#### [Actions to take]
1 – Translate this sentence from the wildcard-items issue into Spanish: "The validation-method should then accept any variable that matches the code-name including any string for the wildcard."
2 – In the wildcard-items issue, what unit is given for the code "Capital Cost|Electricity|Coal|*"?
3 – Shorten the paragraph of the wildcard-items issue that begins "To allow more flexibility" into one brief sentence that keeps its main facts.

#### [Document text]
+---+

IAMconsortium / nomenclature

A package to work with IAMC-style variable templates
https://nomenclature-iamc.readthedocs.io/
Apache License 2.0
19 stars 14 forks source link

Allow wildcard-items in Code #432

Open danielhuppmann opened 6 days ago

danielhuppmann commented 6 days ago

To allow more flexibility for reporting of technical parameters, we want to allow "wildcard-codes" echoing the wildcard-implementation in pyam using *.

Concept: a VariableCode can be defined as

- Capital Cost|Electricity|Coal|*:
    description: Technology-specific capital cost of a newly installed plant to generate
      electricity from coal
    unit: USD_2010/kW

The validation-method should then accept any variable that matches the code-name including any string for the wildcard.

This can follow the implementation by @phackstock here https://github.com/IAMconsortium/nomenclature/blob/f210213ccf51e8f70e70cd3e1715f273cb100f0c/nomenclature/config.py#L34

To be explicit, any of the following variables should pass validation:

danielhuppmann commented 5 days ago

Maybe this was already implemented in #397, please double-check.

dc-almeida commented 5 days ago

Indeed I was checking that today with some tests, will confirm tomorrow

danielhuppmann commented 4 days ago

Follow-up because I did some tests myself: wildcard * in variable names work, but the units are not checked. Plus there may be some difficulties here because there may be multiple possibly matching VariableCode items for a variable, e.g.,

- Capital Cost|Hydrogen|*:
    description: ...
    unit: USD_2010/kW
- Capital Cost|Hydrogen|Fossil*:
    description: ...
    unit: EUR_2020/kW

Not saying that this makes sense, but if there is now a variable "Capital Cost|Hydrogen|Fossil|Coal" in an IamDataFrame, it's not clear which unit should apply...

phackstock commented 14 hours ago

@danielhuppmann, thanks for the checking. I also looked at the code in detail now and I think there's a couple of different ways we could go about the issue of unit ambiguity that you mentioned.

  1. Skip the unit check for any wildcard variable (simple but potentially dangerous and confusing later down the line)
  2. Add additional units to cover all options
  3. As an additional check for a VariableCodeList itself (without any input data), make sure that no variable pattern matches anything inside the code list. This way the matches are unambiguous and we could enforce specific units after all.

In the interest of keeping patterns as simple as possible and avoid ambiguity as much as possible I'd suggestion option 3.

danielhuppmann commented 14 hours ago

3 is a nice idea, but probably takes a bit more time to implement.

So I suggest to implement a simple "if the variable to be validated matches the wildcard-codelist, the unit must match" (which might cause issues in corner cases but probably not that relevant in practice anyway).

+---+

[Saved entries]
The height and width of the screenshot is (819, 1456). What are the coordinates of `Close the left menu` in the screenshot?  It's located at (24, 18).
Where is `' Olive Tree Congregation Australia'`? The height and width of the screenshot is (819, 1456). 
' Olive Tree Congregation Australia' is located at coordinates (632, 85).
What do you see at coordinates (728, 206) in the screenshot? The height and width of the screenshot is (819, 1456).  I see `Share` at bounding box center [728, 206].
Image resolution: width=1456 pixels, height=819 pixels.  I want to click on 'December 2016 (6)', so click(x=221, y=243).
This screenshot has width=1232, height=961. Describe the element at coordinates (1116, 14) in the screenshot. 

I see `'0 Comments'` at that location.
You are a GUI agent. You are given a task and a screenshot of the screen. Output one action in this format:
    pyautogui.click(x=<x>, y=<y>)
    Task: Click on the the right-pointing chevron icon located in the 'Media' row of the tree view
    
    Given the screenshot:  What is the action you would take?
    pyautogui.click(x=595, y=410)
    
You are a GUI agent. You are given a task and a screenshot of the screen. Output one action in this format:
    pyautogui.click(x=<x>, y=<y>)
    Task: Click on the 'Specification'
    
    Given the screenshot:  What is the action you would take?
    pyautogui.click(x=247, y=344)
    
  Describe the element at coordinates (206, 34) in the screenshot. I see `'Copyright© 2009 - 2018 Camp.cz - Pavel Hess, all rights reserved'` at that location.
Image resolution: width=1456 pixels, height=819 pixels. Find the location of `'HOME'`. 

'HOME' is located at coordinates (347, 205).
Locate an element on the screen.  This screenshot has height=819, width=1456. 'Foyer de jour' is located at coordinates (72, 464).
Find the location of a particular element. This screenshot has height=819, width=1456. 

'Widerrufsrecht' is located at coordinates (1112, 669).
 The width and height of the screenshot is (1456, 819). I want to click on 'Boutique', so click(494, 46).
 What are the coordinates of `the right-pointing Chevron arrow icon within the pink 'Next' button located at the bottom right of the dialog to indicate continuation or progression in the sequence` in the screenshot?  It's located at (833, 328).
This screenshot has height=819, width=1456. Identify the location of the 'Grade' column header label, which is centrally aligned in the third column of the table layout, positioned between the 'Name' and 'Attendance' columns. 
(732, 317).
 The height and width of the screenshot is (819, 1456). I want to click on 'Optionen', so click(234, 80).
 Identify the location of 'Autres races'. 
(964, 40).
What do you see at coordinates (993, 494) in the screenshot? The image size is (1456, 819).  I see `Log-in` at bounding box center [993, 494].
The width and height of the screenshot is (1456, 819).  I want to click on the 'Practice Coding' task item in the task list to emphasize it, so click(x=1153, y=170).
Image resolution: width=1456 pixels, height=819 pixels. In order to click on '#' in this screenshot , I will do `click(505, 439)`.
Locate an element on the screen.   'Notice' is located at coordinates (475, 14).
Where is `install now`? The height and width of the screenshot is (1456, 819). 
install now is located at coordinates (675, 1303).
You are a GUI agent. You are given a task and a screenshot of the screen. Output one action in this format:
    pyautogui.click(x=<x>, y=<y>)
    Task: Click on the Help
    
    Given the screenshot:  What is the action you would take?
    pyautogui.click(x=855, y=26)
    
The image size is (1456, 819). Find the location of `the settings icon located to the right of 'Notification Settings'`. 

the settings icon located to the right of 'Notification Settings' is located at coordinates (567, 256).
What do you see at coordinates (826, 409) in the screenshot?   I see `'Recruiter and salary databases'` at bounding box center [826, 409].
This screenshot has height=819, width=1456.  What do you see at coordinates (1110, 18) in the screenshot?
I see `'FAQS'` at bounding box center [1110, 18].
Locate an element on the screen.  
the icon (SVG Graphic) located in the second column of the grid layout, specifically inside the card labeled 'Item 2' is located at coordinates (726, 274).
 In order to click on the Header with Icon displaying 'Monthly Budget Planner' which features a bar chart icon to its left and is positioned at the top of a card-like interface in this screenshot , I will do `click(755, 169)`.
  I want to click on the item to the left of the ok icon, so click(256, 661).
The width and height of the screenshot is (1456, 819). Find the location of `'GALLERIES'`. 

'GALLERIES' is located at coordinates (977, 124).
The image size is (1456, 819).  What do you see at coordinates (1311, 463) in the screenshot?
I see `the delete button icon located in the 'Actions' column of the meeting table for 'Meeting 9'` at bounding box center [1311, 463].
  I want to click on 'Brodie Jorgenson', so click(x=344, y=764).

+---+

#### [Solutions below]
1 – El método de validación debería entonces aceptar cualquier variable que coincida con el nombre del código, incluida cualquier cadena en lugar del comodín.

2 – USD_2010/kW

3 – For more flexible reporting of technical parameters, wildcard codes using * should be allowed, as in pyam's wildcard implementation.